Socorro Flores Liera, representante do México, também criticou a situação venezuelana. "Lamentamos que o governo negue a realidade e que continue se recusando a cooperar. Isso levou um grupo de países a pedir que o Conselho intervenha", disse a mexicana, que copatrocina o projeto de resolução. Governos como o da Suíça e da Áustria, falando em nome dos europeus, também usaram seu tempo no Conselho para denunciar violações em Caracas.

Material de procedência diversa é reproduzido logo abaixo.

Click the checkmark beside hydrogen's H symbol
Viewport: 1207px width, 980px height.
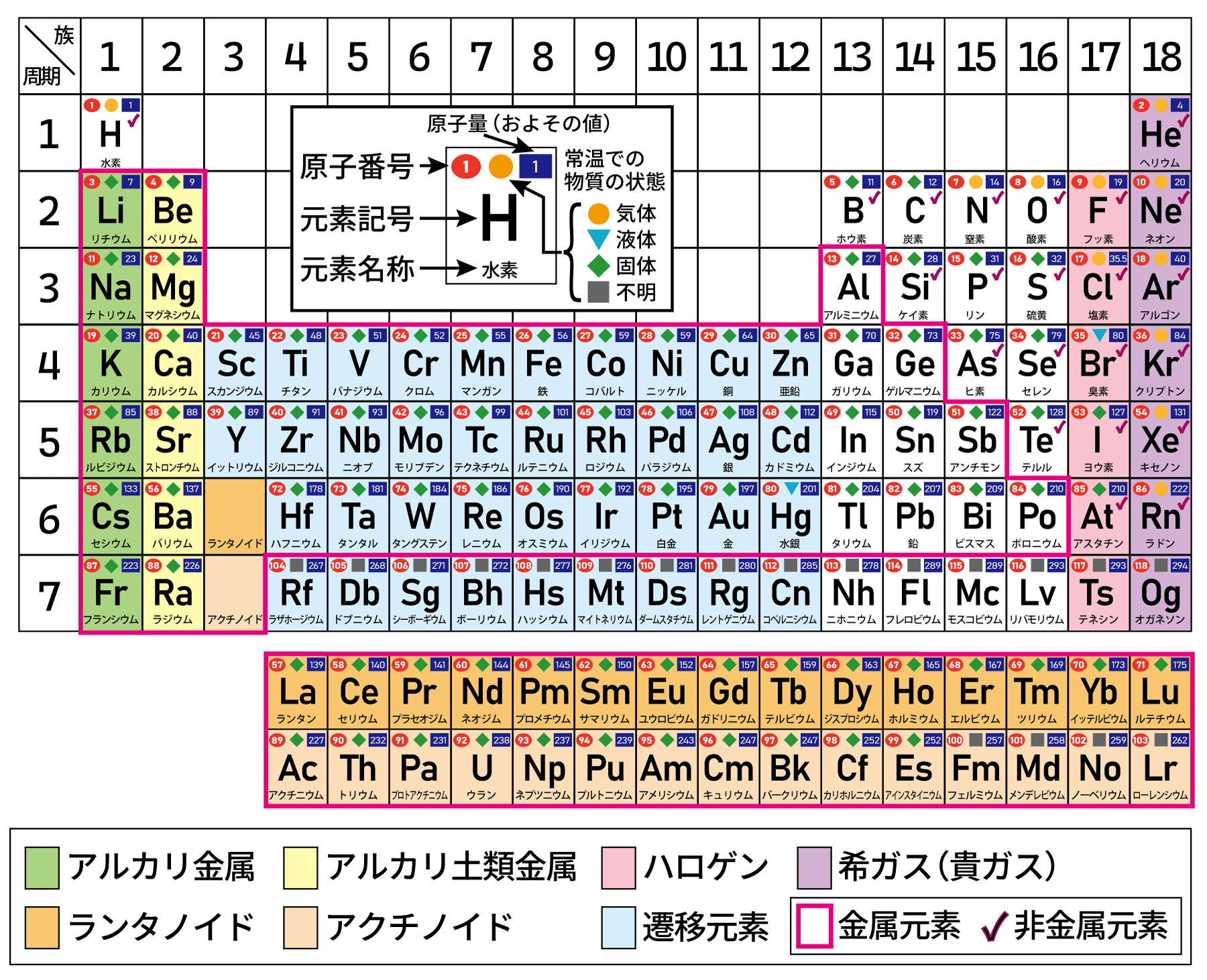pyautogui.click(x=133, y=121)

Com a resolução, a meta é manter o regime de Maduro na agenda permanente do Conselho. Pelo rascunho do texto, a ONU fica instruída a produzir periodicamente relatórios sobre a situação de violações na Venezuela e levar o assunto de forma constante ao debate do Conselho, assim como situações vividas pelo governo da Síria, Burundi e Mianmar.
Silêncio do Brasil
Ao ler a declaração diante do Conselho, a diplomacia peruana citou os países que faziam parte da iniciativa. O Brasil ficou de fora, conforme o jornal O Estado de S. Paulo revelou na semana passada. O Itamaraty, porém, indicou que se a resolução for colocada em votação, apoiará o texto.

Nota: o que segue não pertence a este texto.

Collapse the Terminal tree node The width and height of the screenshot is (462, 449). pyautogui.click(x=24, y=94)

Momentos depois de o Peru falar, a embaixadora brasileira, Maria Nazareth Farani Azevedo, tomou a palavra no Conselho da ONU. Mas não fez qualquer tipo de menção à situação venezuelana.
A iniciativa do Grupo de Lima ocorre pouco depois de a chilena Michelle Bachelet assumir o comando do escritório de Direitos Humanos da ONU. Em entrevista na segunda-feira, Arreaza disse que a chegada da ex-presidente chilena ao cargo abre uma "nova etapa" na relação entre a ONU e Caracas. "Teremos fluxo de informação entre as partes", garantiu.
O objetivo da diplomacia venezuelana é desativar o argumento do Grupo de Lima de que Caracas não coopera e que, portanto, uma atuação maior do Conselho da ONU seria necessária.
Para mostrar proximidade com Bachelet, o venezuelano usou a data de 11 de setembro para lembrar que, nos anos 70, o dia marcou o golpe de Estado no Chile e que teve a família da alta comissária como uma das vítimas. "Assim como fizeram nos anos 70, os americanos querem repetir o golpe agora na Venezuela", disse.
Apesar das promessas, Arreaza não deu garantias de, depois de quatro anos, seu governo voltará a permitir a de missões do escritório do Alto Comissariado da ONU para Direitos Humanos. "Já veremos. Primeiro, precisamos reconstruir a confiança", disse.
O chanceler, porém, faz questão de negar as notícias de que exista uma crise migratória e humanitária. "Na Venezuela, a saúde é para todos, o desemprego é de menos de 6% e a alimentação, apesar da crise, está garantida por meio de conselhos locais", disse.
Segundo Arreaza, seu país está "submetido a uma guerra econômica brutal". Ele nega, porém, a existência de um êxodo de pessoas deixando a Venezuela. "Não é uma crise migratória. É uma conjuntura", disse. "Eles saem por motivos econômicos. Não por razões políticas. Mas temos um plano de retorno e, em apenas uma semana, quatro mil pessoas voltaram", garantiu. "Eles foram explorados economicamente e sexualmente no Peru, Brasil e Colômbia", atacou.
Durante a reunião, Cuba também saiu em defesa de Maduro. Em discurso, a diplomacia de Havana criticou o Grupo de Lima, alertando que a iniciativa de uma resolução é "inadmissível". "Eles não tem autoridade moral para dar aula de direitos humanos", criticou Pedro Luis Pedroso Cuesta, representante cubano.